I must say, in all truthfulness, that in all my life I never saw a graver or more solemn set of faces than those of the would-be mourning procession. Captain Wright appeared as if he was looking into his own grave, and the others appeared equally as sorrowful. Major Maffett gave out in clear, distinct tones the familiar lines of—
“Solemn strikes
the funeral chime,
Notes of our departing time.”
Well, such grotesque antics as Jones did cut up was perfectly dreadful. He laughed, he mimicked the priest, kicked at the mourners, and once tried to grab the tactics. The Major and his assistants pitched the tune on a high key. Captain Wright braced it with loud, strong bass, while Martin and Sim Pratt came in on the home stretch with tenor and alto that shook the rafters in the house. Then all dispersed as silently and sorrowfully as they had come.

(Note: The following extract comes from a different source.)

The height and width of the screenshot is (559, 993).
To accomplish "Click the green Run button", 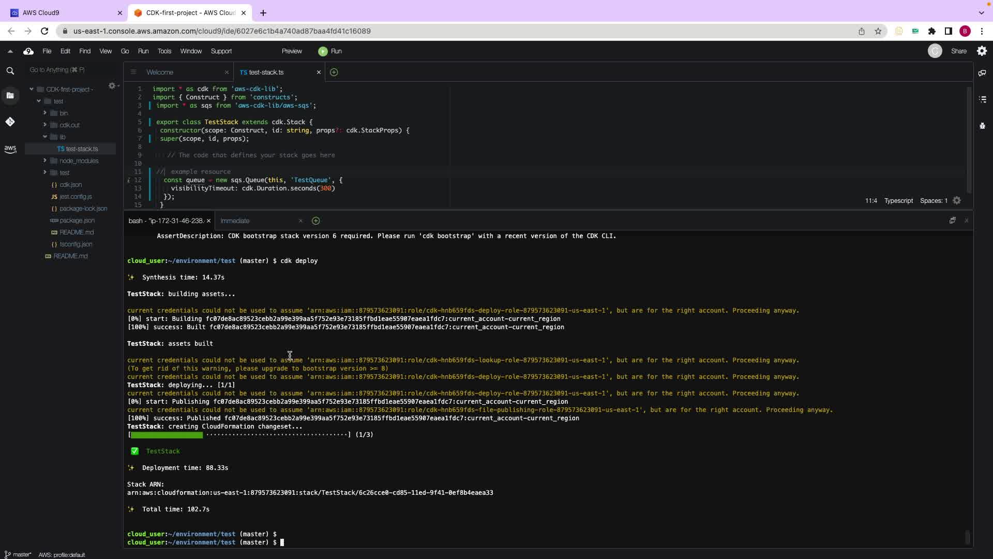I will pos(330,51).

In a few days Jones got a letter setting all things straight. Martin and Blair confessed their conspiracy against his peace of mind, and matters progressed favorably thereafter between Jones and Miss “Blank,” but Jones confessed afterwards that he carried for a long time “bad, wicked blood in his heart.”
But soldiers have their tragedies as well as their comedies in camp. It was here we lost our old friend, Jim George, the shallow-pated wit—the man who found us the flour on the Potomac, and who floundered about in the river “for three hours,” as he said, on that bitter cold night at Yorktown. It was also told of Jim, that during the first battle he was loading and shooting at the wounded enemy for all his gun was worth, and when remonstrated with by his Captain, Chesley Herbert, telling Jim he “should not kill them,” Jim indignantly asked, “What in the hell did we come to the war for, if not to kill Yankees?” But this, I think, is only a joke at Jim’s expense. Nevertheless, he was a good solider, of the harmless kind, and a good, jolly fellow withal, taking it as a pleasure to do a friend a kindness.